# Conneaut Harbor



## Kern (Jan 15, 2016)

Any ice in the Conneaut Harbor marina yet??


----------



## NooB24 (Mar 23, 2008)

Trying to figure out the same, hoping to try it saturday


----------



## bumpus (Jan 17, 2015)

Conneaut harbor is 2-3 Inches inside of the boat docks.....I checked it 1-21 I will continue to check it until its ready to go and will keep you update


----------



## NooB24 (Mar 23, 2008)

Any other updates? Im.gonna give it a try tommorow


----------



## bumpus (Jan 17, 2015)

I have not been back down there since Thursday let me know what you find.....I would suggest staying inside the harbor


----------



## NooB24 (Mar 23, 2008)

Yeah that's what I'm gonna do, I will keep u guys posted


----------



## bumpus (Jan 17, 2015)

I would go down the boat ramp by the wind mill


----------



## NooB24 (Mar 23, 2008)

Yeah u mean that little old ramp?

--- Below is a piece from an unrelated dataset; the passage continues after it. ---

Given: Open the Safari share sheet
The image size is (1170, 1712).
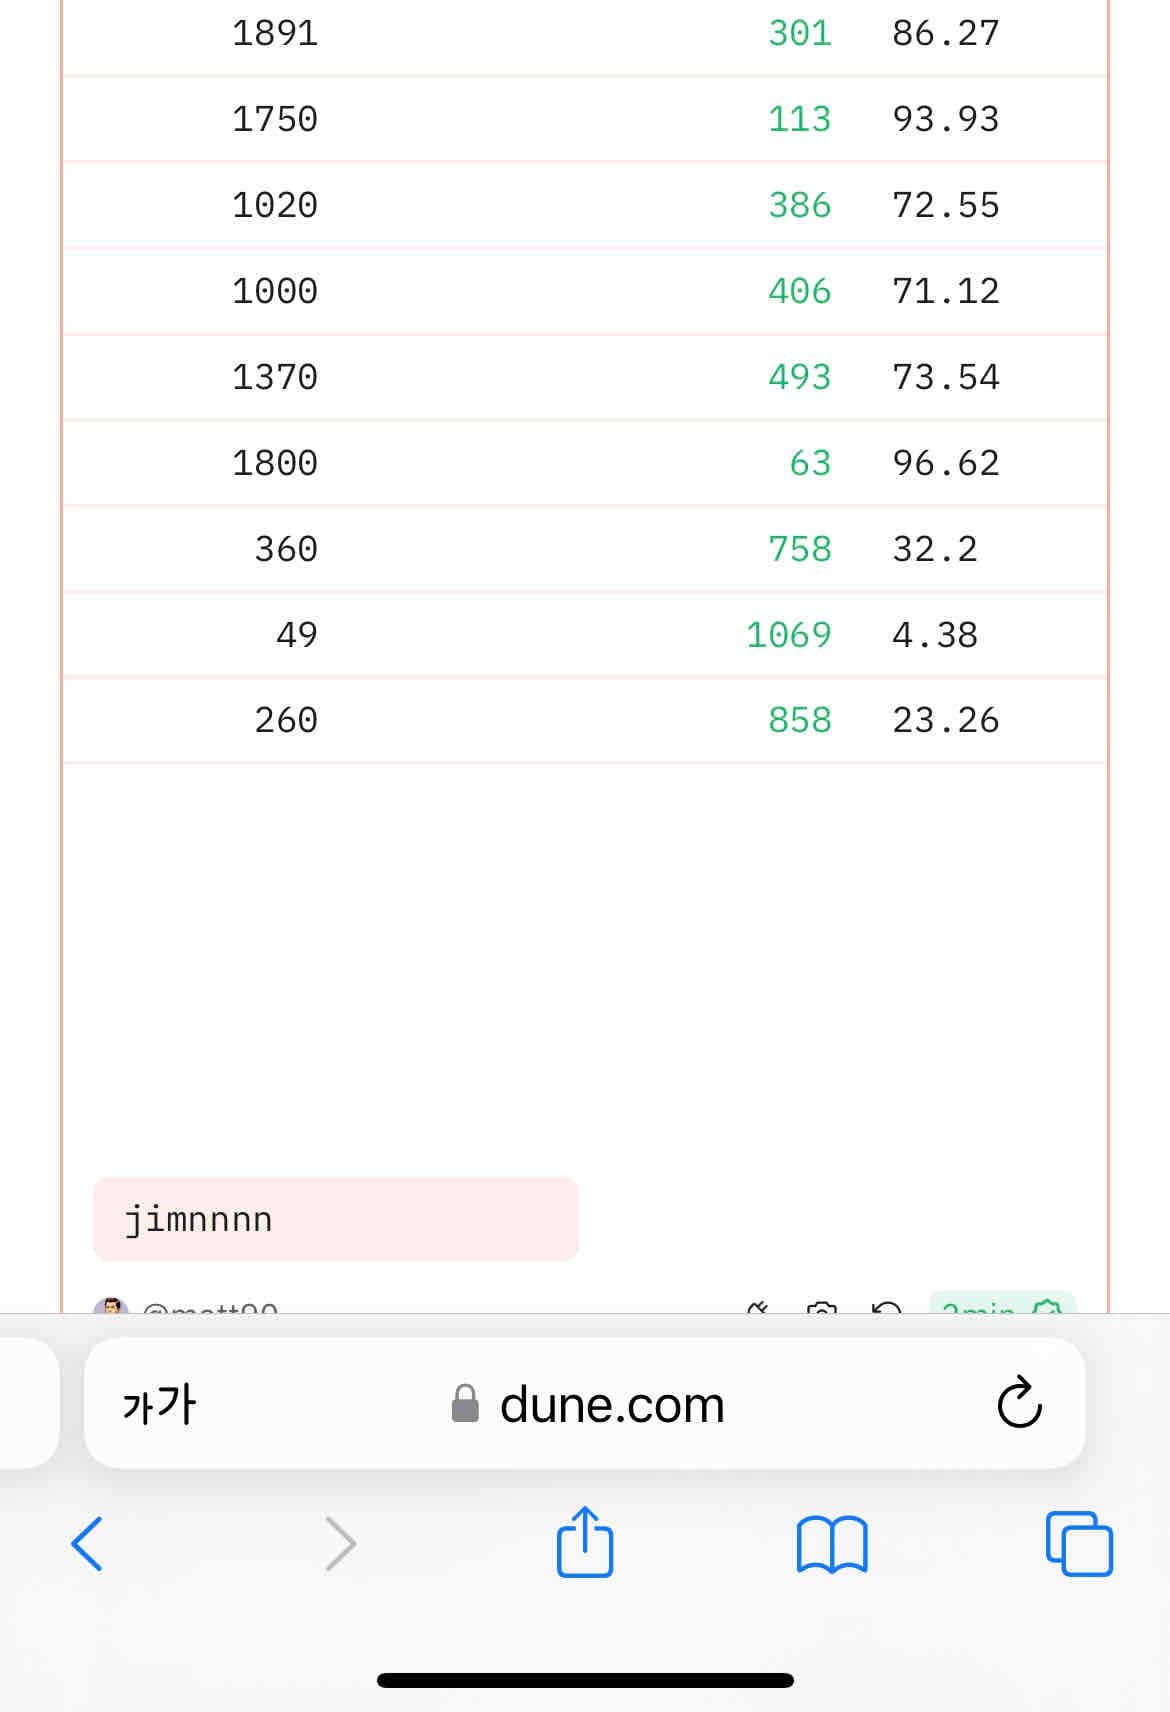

The only spot I ever ice fished there was by the gas pump thing there and fish on the lake side, I used to just climb onto the ice from the sidewalk, it's a decent little fall but it works lol


----------



## bumpus (Jan 17, 2015)

Yeah that ramp I'd go down through there I'm betting its thicker down there if u stay inside that harbor you don't gotta go far to be in 7 feet of water


----------



## NooB24 (Mar 23, 2008)

Gotcha, I will let u know how it looks tommorow


----------



## johnnywalleye (Jan 27, 2007)

conneaut? i hope to fish again in nov 2016. what a great place. excelent ramp. we fished in 2015 out of conneaut in oct. 13+ perch at 56 ft. what an adventure.


----------



## NooB24 (Mar 23, 2008)

Out Here now, ice at the marina inside the boat docks is anywhere from 5-6 inches... out on the lake side is 3 to 4.. landed one steelie so far


----------



## bumpus (Jan 17, 2015)

You still out?


----------



## FishIgo (Apr 21, 2011)

Use the webcam at Conneaut port authority web page


----------



## NooB24 (Mar 23, 2008)

No I left around noon.. just got that one


----------